How Starbucks Is Winning Customers Using Big Data
Through its loyal and rewards program, Starbucks could gather a huge amount of data, which it then used to its advantage to drive more sales from existing customers. With its 30,000 plus stores globally, it rakes in above 100 million transactions each week. Jon Francis, Starbucks’ Senior Vice President of enterprise analytics, data science, research data, and analytics, along with his team of data scientists, set out to improve business performance by using data collected through its mobile apps which have over 17M members. There are three areas where the company was able to improvise using the data it collected.

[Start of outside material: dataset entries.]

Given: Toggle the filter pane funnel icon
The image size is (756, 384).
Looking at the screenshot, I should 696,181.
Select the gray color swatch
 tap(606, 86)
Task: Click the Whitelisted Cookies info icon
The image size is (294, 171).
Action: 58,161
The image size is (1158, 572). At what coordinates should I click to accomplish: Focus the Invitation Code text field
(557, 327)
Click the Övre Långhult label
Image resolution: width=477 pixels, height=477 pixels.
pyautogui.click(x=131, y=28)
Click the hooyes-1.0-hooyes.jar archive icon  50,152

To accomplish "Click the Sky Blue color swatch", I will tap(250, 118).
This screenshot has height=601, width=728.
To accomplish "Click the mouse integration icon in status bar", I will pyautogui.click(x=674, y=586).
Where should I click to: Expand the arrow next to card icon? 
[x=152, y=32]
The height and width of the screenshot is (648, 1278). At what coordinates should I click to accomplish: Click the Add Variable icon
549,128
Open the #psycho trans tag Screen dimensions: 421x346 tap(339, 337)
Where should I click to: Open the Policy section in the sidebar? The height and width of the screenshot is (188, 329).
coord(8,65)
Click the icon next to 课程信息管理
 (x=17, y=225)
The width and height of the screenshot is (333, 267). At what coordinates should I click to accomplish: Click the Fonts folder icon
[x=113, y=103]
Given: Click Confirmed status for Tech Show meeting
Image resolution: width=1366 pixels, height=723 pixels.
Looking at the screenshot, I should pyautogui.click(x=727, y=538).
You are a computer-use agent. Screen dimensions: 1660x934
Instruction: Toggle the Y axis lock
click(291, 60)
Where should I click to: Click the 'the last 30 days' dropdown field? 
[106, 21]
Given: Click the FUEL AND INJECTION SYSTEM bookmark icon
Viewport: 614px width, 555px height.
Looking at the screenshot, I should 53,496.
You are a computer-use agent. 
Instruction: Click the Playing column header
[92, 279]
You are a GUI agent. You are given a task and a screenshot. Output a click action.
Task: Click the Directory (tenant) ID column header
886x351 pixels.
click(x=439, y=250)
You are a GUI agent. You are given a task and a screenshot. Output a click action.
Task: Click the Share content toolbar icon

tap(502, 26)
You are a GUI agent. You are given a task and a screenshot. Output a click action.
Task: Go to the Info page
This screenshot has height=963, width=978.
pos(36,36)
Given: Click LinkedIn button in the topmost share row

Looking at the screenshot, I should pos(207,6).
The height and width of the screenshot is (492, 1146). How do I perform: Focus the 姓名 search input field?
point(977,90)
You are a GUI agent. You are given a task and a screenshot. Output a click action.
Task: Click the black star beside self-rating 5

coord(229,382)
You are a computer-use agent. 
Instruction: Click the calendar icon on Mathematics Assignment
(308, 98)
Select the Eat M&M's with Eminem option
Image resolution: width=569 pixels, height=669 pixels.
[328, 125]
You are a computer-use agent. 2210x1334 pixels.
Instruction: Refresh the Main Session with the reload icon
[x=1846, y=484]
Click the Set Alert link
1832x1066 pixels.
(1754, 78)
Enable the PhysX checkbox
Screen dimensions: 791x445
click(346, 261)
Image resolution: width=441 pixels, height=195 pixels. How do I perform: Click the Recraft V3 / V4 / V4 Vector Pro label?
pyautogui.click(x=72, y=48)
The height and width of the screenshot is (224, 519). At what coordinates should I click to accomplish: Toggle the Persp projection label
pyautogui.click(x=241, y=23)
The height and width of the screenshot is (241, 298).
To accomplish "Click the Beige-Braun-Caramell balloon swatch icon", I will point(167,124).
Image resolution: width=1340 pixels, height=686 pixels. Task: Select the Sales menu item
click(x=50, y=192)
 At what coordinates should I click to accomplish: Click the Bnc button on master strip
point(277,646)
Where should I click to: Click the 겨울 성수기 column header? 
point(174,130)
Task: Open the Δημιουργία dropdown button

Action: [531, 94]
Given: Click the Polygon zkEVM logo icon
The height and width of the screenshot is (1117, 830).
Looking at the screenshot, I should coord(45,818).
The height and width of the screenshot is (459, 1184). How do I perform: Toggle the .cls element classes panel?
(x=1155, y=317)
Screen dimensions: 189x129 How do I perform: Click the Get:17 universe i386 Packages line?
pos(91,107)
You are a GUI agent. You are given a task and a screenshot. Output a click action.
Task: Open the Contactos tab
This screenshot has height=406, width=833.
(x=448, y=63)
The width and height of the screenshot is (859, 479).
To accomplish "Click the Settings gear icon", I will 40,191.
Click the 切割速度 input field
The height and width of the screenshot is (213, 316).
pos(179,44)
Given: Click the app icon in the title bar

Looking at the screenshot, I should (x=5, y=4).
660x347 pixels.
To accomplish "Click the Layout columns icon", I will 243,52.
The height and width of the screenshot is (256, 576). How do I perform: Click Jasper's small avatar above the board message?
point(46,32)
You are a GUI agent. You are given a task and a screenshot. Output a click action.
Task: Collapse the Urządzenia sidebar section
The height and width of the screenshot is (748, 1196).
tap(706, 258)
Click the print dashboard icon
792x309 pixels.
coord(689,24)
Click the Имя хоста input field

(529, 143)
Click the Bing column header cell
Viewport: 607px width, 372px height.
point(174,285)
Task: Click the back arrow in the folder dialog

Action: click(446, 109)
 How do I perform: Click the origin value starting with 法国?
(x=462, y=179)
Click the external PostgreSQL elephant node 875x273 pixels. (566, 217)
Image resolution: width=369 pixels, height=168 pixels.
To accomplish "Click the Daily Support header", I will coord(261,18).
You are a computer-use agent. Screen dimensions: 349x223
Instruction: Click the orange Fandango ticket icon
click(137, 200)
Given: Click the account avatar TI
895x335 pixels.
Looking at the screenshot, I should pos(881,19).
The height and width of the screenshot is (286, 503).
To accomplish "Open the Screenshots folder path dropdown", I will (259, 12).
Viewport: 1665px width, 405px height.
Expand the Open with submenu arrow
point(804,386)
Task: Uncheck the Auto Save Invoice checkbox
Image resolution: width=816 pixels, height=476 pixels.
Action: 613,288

Personalization of customer experiences as well as promotions
The launch of the Starbucks rewards program via the mobile app led to a massive upswing. It could get their recorded data and using it they could tap into what their customers think and how they behave. They could analyze the customers' purchase patterns too. With the app, Starbucks could find which coffee their customers get, from which locations and at what times of the day or the week. They even used a cloud-based artificial intelligence engine, Digital flywheel program, which is a recommendation system. So when a customer visits a new Starbucks location, the store identifies the customer through their phone and gives the Starbucks person making their coffee in the preferred or most repeated order of that customer. On the basis of their past behaviour i.e. the purchase history, Starbucks could now even suggest newly launched products this customer would like. Additionally unique rewards and discounts could be offered too. Going a step ahead, Starbucks even collects data on a customer's ordering behaviour vis-a-vis the weather. Offering a discount to a customer on a hot chocolate on a rainy day is how they offer highly personalized experiences.
Introducing new products
Starbucks keeps launching new products every now and then. Now it uses its collected data to decide what kind of products should be offered. A good example of this is when offering their product out of grocery stores, they knew that 43% of customers skip sugar in tea. So they introduced unsweetened iced tea to drive sales. Similarly if data shows people like decaf coffee they would introduce a product keeping that in mind.
Location
Location is everything from a retail PoV. Starbucks uses location-based analytics powered by Atlas, a mapping and business intelligence tool developed by Esri, to arrive at the most strategic locations for its new stores. From getting to know the customer demographics i.e. spending power, income, population, etc., Starbucks decides where to open their stores for maxim profitability.